- DOCUMENT EXTRACT
This is an automated email from the ASF dual-hosted git repository.
yhu pushed a commit to branch master
in repository https://gitbox.apache.org/repos/asf/beam.git
The following commit(s) were added to refs/heads/master by this push:
new 9394f8561d2 [JdbcIO] Adding disableAutoCommit flag (#32988)
9394f8561d2 is described below
commit 9394f8561d29509a6e67fcd66254197bd0d46b2e
Author: Chris Ashcraft <[email protected]>
AuthorDate: Tue Nov 12 18:58:38 2024 -0600
[JdbcIO] Adding disableAutoCommit flag (#32988)
* adding disableAutoCommit flag to ReadFn
---------
Co-authored-by: Chris Ashcraft <[email protected]>
---
CHANGES.md | 1 +
.../java/org/apache/beam/sdk/io/jdbc/JdbcIO.java | 86 ++++++++++++++++++++--
.../io/jdbc/JdbcReadSchemaTransformProvider.java | 9 +++
.../beam/sdk/io/jdbc/JdbcSchemaIOProvider.java | 11 +++
sdks/python/apache_beam/io/jdbc.py | 5 ++
5 files changed, 106 insertions(+), 6 deletions(-)

- DATA FOR REVIEW
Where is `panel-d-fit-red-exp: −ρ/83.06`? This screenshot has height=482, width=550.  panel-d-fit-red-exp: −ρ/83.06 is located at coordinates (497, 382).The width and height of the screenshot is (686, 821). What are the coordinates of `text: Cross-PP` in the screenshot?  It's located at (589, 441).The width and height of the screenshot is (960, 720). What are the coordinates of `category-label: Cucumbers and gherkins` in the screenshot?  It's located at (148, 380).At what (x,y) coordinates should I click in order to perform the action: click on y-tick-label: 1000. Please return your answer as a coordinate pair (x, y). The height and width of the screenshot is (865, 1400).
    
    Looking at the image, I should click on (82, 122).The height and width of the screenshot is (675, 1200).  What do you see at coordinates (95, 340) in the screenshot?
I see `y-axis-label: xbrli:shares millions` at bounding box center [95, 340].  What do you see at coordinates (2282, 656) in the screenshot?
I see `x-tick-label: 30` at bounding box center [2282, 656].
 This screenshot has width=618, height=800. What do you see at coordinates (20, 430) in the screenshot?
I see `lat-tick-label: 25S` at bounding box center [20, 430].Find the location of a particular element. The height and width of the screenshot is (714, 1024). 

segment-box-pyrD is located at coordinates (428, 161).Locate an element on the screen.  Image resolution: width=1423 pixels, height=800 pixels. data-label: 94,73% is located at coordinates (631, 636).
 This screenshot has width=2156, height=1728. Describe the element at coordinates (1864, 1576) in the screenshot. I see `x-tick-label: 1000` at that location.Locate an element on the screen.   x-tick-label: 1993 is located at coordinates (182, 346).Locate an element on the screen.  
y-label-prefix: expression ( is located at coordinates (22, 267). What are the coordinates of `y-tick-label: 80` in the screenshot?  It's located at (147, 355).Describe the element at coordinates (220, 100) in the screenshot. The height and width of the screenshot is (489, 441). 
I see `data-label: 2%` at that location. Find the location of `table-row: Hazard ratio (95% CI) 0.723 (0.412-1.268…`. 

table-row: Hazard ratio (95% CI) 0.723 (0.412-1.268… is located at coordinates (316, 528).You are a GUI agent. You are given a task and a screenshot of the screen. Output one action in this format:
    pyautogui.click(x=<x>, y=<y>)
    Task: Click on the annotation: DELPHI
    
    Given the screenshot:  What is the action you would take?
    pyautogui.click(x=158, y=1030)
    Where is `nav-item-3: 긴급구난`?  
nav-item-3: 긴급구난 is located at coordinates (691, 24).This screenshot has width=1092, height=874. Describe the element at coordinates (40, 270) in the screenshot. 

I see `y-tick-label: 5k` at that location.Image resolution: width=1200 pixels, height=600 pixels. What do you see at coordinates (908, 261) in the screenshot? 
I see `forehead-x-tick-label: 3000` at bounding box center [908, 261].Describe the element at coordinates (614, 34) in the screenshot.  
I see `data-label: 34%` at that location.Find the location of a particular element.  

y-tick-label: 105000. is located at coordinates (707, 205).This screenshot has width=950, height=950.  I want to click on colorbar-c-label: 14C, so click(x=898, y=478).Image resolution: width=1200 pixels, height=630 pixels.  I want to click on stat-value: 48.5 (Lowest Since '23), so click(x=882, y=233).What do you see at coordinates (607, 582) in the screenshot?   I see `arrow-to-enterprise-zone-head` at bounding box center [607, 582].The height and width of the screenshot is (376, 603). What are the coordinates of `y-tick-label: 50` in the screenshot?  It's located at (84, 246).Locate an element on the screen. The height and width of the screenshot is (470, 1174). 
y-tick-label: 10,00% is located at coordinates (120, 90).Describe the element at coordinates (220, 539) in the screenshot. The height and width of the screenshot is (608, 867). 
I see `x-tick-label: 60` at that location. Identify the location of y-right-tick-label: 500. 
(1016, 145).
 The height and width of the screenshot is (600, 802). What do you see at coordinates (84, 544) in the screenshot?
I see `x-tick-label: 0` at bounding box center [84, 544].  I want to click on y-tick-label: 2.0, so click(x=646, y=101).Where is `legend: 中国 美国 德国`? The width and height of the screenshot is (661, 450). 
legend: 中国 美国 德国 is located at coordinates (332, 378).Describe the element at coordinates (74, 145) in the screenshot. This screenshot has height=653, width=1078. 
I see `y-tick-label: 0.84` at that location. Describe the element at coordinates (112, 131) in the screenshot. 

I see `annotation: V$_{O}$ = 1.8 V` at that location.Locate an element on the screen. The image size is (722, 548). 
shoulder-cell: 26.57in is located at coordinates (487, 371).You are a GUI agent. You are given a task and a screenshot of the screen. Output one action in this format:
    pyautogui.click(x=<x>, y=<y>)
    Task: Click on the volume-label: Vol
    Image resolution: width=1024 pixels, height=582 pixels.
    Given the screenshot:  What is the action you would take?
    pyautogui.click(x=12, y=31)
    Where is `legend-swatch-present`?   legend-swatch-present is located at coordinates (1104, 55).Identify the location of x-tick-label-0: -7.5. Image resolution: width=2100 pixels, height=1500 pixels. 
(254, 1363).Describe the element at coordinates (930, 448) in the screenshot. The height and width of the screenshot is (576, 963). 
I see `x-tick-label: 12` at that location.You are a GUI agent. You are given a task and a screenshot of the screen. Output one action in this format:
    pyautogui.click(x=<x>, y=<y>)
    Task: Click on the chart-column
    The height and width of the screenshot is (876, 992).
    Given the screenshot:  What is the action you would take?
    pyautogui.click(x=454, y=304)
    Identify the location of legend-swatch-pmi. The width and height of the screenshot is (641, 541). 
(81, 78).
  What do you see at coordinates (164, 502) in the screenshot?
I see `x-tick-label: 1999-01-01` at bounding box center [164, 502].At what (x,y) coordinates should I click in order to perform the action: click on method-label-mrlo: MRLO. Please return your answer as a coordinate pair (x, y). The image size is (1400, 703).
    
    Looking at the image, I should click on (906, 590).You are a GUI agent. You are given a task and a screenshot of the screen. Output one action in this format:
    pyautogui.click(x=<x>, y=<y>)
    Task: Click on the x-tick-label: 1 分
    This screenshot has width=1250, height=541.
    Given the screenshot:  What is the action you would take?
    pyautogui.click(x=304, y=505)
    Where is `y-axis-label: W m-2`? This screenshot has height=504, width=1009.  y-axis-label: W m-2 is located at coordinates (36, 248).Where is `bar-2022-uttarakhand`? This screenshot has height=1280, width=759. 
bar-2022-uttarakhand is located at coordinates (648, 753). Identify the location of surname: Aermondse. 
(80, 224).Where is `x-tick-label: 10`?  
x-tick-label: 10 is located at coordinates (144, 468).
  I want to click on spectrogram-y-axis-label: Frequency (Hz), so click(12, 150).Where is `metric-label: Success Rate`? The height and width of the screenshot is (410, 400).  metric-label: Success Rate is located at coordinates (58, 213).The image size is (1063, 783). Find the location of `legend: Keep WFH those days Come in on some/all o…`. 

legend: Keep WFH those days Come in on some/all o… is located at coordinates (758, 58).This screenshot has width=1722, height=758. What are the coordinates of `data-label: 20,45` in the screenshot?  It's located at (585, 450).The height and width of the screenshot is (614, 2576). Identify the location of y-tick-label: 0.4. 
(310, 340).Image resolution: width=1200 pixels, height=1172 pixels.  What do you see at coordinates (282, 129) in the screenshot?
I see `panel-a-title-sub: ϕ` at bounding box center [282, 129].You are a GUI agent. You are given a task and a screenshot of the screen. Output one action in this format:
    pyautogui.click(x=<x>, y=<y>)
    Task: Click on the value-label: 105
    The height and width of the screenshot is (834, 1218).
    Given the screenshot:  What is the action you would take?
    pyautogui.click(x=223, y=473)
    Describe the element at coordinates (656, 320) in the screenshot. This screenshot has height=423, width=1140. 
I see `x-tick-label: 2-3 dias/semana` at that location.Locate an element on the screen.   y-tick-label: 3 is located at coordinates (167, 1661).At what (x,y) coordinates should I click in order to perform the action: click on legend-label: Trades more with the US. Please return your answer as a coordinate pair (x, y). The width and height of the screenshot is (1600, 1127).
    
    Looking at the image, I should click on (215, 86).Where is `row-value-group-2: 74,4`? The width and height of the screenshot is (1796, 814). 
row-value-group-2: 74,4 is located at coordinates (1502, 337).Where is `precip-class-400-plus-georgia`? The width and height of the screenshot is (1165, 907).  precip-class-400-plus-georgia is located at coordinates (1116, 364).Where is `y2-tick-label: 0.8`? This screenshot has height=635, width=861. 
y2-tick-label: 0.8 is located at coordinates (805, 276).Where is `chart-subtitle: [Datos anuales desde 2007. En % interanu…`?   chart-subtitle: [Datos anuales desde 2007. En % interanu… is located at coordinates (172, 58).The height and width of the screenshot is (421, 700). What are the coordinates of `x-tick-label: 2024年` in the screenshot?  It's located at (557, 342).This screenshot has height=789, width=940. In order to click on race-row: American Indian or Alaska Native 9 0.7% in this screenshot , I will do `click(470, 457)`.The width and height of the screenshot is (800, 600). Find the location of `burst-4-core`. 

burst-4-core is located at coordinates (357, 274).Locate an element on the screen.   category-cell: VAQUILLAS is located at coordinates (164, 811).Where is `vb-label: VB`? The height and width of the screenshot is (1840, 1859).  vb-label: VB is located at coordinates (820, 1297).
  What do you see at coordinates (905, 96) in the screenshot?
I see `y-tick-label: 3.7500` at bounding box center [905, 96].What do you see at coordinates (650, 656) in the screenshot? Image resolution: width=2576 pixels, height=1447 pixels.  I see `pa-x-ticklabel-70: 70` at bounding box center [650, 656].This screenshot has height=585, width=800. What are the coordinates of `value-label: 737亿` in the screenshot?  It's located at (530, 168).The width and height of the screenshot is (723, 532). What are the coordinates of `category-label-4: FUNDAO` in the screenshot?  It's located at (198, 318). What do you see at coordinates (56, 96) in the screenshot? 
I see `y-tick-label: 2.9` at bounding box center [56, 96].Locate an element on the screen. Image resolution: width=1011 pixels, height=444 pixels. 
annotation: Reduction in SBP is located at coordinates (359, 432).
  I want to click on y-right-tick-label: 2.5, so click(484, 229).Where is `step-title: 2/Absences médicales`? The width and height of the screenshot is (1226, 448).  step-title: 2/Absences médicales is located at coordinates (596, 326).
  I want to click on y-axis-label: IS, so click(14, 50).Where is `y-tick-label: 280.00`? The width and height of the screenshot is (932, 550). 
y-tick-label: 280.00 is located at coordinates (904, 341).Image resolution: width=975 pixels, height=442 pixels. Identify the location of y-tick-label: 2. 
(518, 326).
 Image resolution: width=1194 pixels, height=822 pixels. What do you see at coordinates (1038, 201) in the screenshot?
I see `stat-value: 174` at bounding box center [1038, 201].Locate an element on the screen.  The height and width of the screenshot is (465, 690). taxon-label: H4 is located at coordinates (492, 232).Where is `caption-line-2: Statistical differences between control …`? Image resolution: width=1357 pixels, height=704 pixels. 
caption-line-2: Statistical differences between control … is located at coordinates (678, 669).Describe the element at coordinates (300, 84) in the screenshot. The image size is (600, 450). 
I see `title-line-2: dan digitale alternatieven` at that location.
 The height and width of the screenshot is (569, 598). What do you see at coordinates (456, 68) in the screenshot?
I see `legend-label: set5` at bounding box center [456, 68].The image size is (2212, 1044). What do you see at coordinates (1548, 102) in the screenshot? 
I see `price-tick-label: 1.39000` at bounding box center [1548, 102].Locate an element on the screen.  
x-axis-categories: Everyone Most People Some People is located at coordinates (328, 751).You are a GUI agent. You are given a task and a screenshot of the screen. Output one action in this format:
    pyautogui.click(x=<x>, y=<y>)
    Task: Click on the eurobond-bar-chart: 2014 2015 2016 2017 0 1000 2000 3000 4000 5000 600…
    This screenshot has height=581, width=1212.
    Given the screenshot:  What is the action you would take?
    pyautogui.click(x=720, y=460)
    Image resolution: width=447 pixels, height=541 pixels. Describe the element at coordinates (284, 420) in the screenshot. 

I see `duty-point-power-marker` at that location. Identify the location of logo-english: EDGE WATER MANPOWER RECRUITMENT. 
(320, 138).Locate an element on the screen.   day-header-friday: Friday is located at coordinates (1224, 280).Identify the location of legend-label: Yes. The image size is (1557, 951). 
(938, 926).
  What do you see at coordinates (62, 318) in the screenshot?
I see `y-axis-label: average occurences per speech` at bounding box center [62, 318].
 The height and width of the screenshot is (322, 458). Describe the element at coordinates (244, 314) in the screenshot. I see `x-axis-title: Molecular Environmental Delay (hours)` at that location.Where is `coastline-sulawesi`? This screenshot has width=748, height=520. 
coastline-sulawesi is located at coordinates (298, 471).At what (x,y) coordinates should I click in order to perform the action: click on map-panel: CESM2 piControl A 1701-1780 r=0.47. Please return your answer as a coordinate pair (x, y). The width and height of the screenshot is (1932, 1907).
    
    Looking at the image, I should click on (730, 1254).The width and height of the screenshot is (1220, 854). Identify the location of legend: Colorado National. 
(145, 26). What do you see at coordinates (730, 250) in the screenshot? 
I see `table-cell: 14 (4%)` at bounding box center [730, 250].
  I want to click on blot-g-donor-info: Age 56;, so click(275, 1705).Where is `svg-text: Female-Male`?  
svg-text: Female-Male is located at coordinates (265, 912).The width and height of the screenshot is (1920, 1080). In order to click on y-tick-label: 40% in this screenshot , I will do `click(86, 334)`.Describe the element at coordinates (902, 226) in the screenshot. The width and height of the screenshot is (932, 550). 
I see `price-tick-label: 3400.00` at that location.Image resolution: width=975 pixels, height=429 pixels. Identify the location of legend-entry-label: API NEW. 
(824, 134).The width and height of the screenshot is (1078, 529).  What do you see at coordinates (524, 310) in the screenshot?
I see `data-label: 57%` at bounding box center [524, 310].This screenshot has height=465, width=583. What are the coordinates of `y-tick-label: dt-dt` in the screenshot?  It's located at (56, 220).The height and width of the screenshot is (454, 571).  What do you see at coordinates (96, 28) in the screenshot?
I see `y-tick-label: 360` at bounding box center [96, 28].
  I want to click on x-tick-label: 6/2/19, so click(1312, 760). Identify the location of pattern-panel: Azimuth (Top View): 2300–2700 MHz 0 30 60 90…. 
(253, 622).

- INSTRUCTIONS
**A.** Rewrite the file summary in the commit email that begins "CHANGES.md | 1 +" as a short list, keeping each file and the totals.
**B.** From the commit email, extract word for word the passage from "This is an automated" to "9394f8561d2 [JdbcIO] Adding disableAutoCommit flag (#32988)".

- SOLUTIONS TO EACH TASK
**A.**
- CHANGES.md: 1 line added
- JdbcIO.java: 86 lines changed
- JdbcReadSchemaTransformProvider.java: 9 lines added
- JdbcSchemaIOProvider.java: 11 lines added
- sdks/python/apache_beam/io/jdbc.py: 5 lines added
- Total: 5 files changed, 106 insertions, 6 deletions

**B.**
This is an automated email from the ASF dual-hosted git repository.
yhu pushed a commit to branch master
in repository https://gitbox.apache.org/repos/asf/beam.git
The following commit(s) were added to refs/heads/master by this push:
new 9394f8561d2 [JdbcIO] Adding disableAutoCommit flag (#32988)